··· Source text

The reduced complexity inverse transform module 109, however, simplifies the entire process for transforming the LEFT block 1301 to provide the same results with significantly less computations. Each row of the LEFT block 1301 has the form of the first set 202 for case 2, so that each row having a first non-zero coefficient is transformed with a single computation. Rows that do not have any non-zero coefficients are ignored or otherwise not processed. In one embodiment as shown at 1307, the inverse transform module 109 receives the block information BI indicating a LEFT block, and the inverse transform module 109 performs a single computation for each row having a non-zero in the first position. Since only three rows have non-zero coefficients in the first position, only three computations are performed as shown at 1307: for the first row, b1=a1(W0), for the third row, b3=a3(W0), and for the fourth row, b4=a4(W0). It is noted that up to eight computations may be performed when the LEFT block has a non-zero coefficient in each position of the first column. The result is an intermediate column 1309 representing the entire intermediate block 1303, in which a zero is inserted for each position in the intermediate column 1309 that does not have a non-zero coefficient. The intermediate column 1309 does not have any of the forms of cases 2-9, so that a full 1D butterfly transform is performed to provide a residual column 1311 with coefficients [c1, c2, c3, c4, c5, c6, c7, c8]. It is noted that although a full 1D inverse transform is performed in the illustrated case, it is only for one column rather than for each column of the intermediate block 1303. The residual column 1311 is then stored into the memory 111 rather than the residual block 1305. In summary, for the LEFT block 1301, only one computation is performed for each row having a non-zero coefficient in the first position resulting in an intermediate column 1309 representing the intermediate block 1303, and only a single 1D full butterfly IDCT is performed for the intermediate column 1309 to provide a residual column 1311 representing the residual block 1305 thereby substantially reducing computations. Only the residual column 1311 is stored in the memory 111 rather than the entire residual block 1305 thereby substantially reducing memory store operations.

······
··· Source material

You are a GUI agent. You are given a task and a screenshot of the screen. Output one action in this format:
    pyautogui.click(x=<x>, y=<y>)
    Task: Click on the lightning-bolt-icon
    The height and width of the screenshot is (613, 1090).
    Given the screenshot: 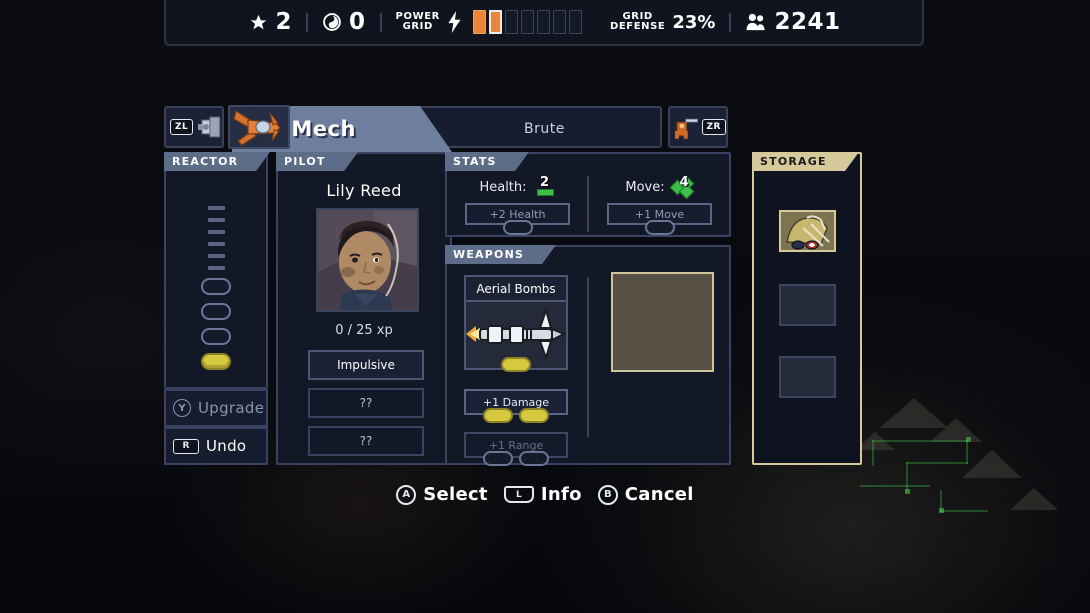 What is the action you would take?
    pyautogui.click(x=454, y=22)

······

Task objective:
Please continue the passage on the reduced complexity inverse transform from the point where it stops, picking up after its final sentence.

Exercise response:
It is noted that the input transform block may be according to a special simplified case of the LEFT block 211, in which only one non-zero coefficient exists in the left column other than in the DC position (e.g., any position other than the top-left corner). For example, suppose that the left block 1301 includes only one non-zero coefficient in the left column other than the top DC position. In this case, only one computation is performed for the non-zero row, so that the intermediate column has only one non-zero coefficient in one position other than the top position. Then, the reduced complexity transform according to the corresponding one of cases 3-9 is selected based on the position of the non-zero coefficient in the intermediate column rather than the full transform to generate the final column of residual coefficients. As an example, if the coefficients “a1” and “a4” of the LEFT block 1301 are instead zeroes, then only one computation b3=a3(W0) is performed at 1307 to determine a single intermediate coefficient b3, and an intermediate column (not shown) is formed by inserting zeroes into positions other than the third position having the coefficient “b3”. In this example, the reduced complexity inverse transform according to case 4 is invoked for the intermediate column with the single non-zero coefficient “b3” in the third position to convert to a corresponding residual column (not shown) for storage into the memory 111.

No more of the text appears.